THE AMAZING STORY AND JOURNEY OF THE STEPHEN THE GREAT`S SWORD

Certain unique weapons and armour pieces, most particularly the guns and swords belonging to extraordinary people have undoubtly been the subject of many fantastic stories in their time of deeds of facts but very few have transceded to raise crises or make the news headlines now, past their age of glory, such as this one...
So, here is a different lecture in the Forum, a contemporary story, a live happening and long expected event by many, including myself ...
Ever since I was a kid back in my Transylvanian homelands I was fascinated by the figur and life of one of our Romanian medieval rulers, Stephen the Great, known to us Romanians as Stefan cel Mare.
He was the quintesential Moldavian medieval ruler (1457-1504), he embodied the national spirit and the archetype of the Eastern European, at the time he was mainly famous as crusader against expanding imperial Ottoman forces but he also fought succesfully or less against other threatening neighbours like Poland or Hungary, at times friends rather than enemies however. As the very complicated web of political interests in a gothic medieval age dictated, he was friend or foe to even with his relatives, like the infamous ruler of Wallachia, Vlad The Impaler, or Dracula, as he mistankelly remains baptised by the history.
So, many battles and campaigns have been fought and won consistently by this arguably righteous and legendary autocrat in the name of his people, for posterity bringing him even the status of Saint by the local Greek-Orthodox church of Romania few years ago
and therefore named is now canonised as Stephen the Great and Holly (Stefan Cel Mare si Sfant).
Late in life, his power grew weak like his health and so was the country in the end paying tribute but not ceased to lose the soveranity of its country. However, one remarcable things he did lost to the Ottoman army (undated and untold) and that was his famous weapon, THE BATTLE SWORD.

• [Data excerpt]:
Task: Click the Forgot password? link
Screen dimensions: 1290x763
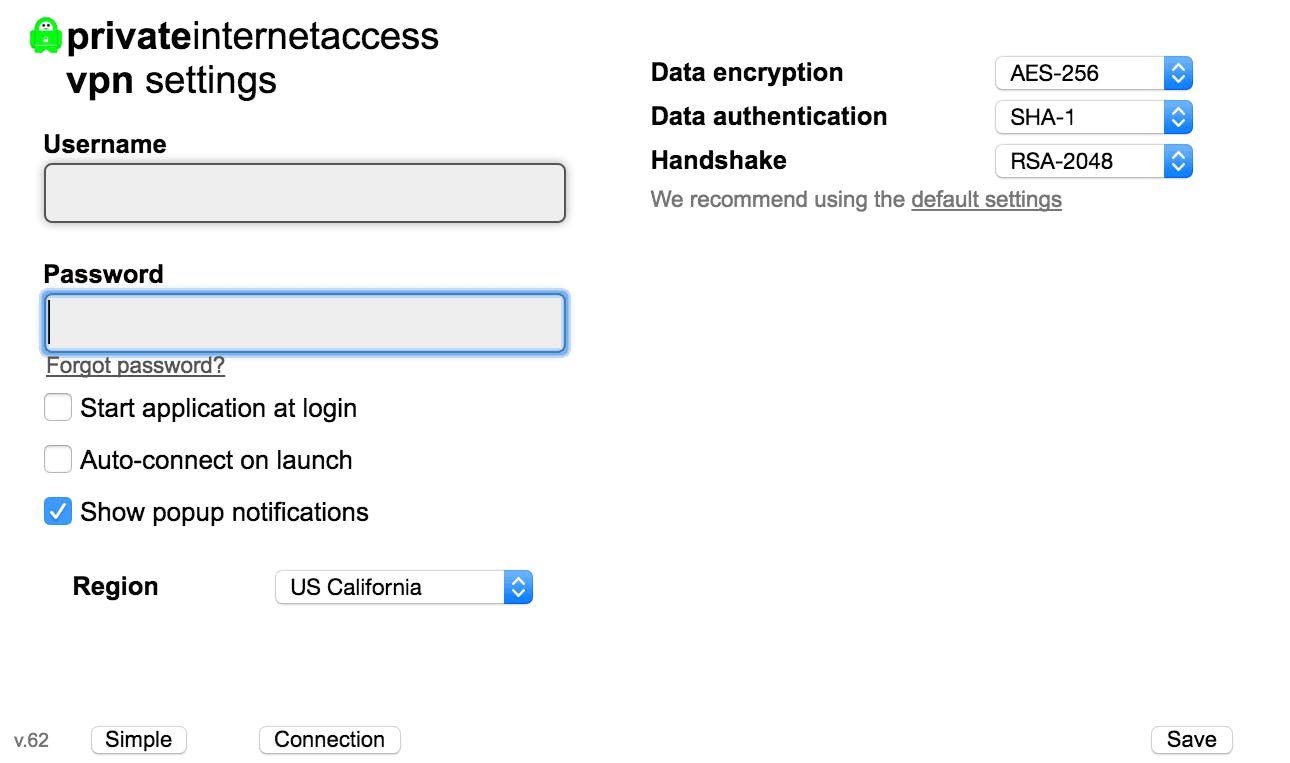Action: coord(136,366)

• [Jobs]:
1. Do these statements agree with the Stephen the Great sword story? Answer yes or no for each and quote the words of the story that decide it. (a) Stephen the Great ruled Moldavia from 1457 to 1504. (b) The sword was lost to the Polish army. (c) The writer grew up in Transylvania.
2. Write a continuation of the Stephen the Great sword story, starting after its last sentence.

• [Final results]:
1.
(a) Yes: "He was the quintesential Moldavian medieval ruler (1457-1504)"
(b) No: "one remarcable things he did lost to the Ottoman army (undated and untold) and that was his famous weapon, THE BATTLE SWORD"
(c) Yes: "Ever since I was a kid back in my Transylvanian homelands"

2.
Stephen the Great, ironically, was not a man of an imposing physique appearance, rather short but still muscular and with a pleasant face. His sword, unlike him, a very stylish monarch of Bysantine fashion, rivaling if not surpasing many courts of western Europe, was a plain and fairly large straight, classic, European medieval steel with a 102 cm blade and a total length of 125 cm. Simple, grooved, yet sober and imposing the sword was little personalised with perhaps the only exception of ring like pommel bearing the following aproximate cyrilic inscription in archaic Romanian ,,IO STEFAN, VOIVOD AL MOLDOVII,, meaning : I, Stephen, the ruler of Moldavia. This almost mythical, battle forged sword, became more or less claimed by Romanians as a national trasure and symbol; Stephen used to hold it like a cross by the edge after the battle announcing a Christian victory.
Later in time, the Turks however, took it as war booty and spectacular trophy, triumphantly presented to the sultan who deposited with the most prized treasures at the Royal Palace in Istanbul, today`s Topkapi National Museum of Turkey, where the sword still remains in display, secondary in importance to only some pieces like the swords of Prophet Mohammed, also in exhibit there.
Romanians, in this last decade, personally or trough cultural and historical societies started presurising their own government to request and negociate the retutn of this national symbol.
As a result of this much mediated national crisis, in the year 2001 situation became so critical that contacts have been made at the highest political level from both president of Romania. Mr. Ion Iliescu and his ,,adverse,, counterpart, Mr. Ahmet Necdet Sezer, the president of Turkey. Hence, international negotiations began imediatelly but even so, the only one most notable result by far was the temporary loan of Stephen the Great`s sword from Topkapyi Sarayi Museum in Istanbul to the National Art Museum of Romania in Bucharest. That happened in July 2004, exactly 500 years after the death of Stephen the Great, so after half a millenium the extremelly disputed weapon revisited homeland, alongside other two Moldavian nobiliary swords from the same period . With this bycentenial ocassion from his death other exhibitions in Paris, Vatican and other important cities were hosted.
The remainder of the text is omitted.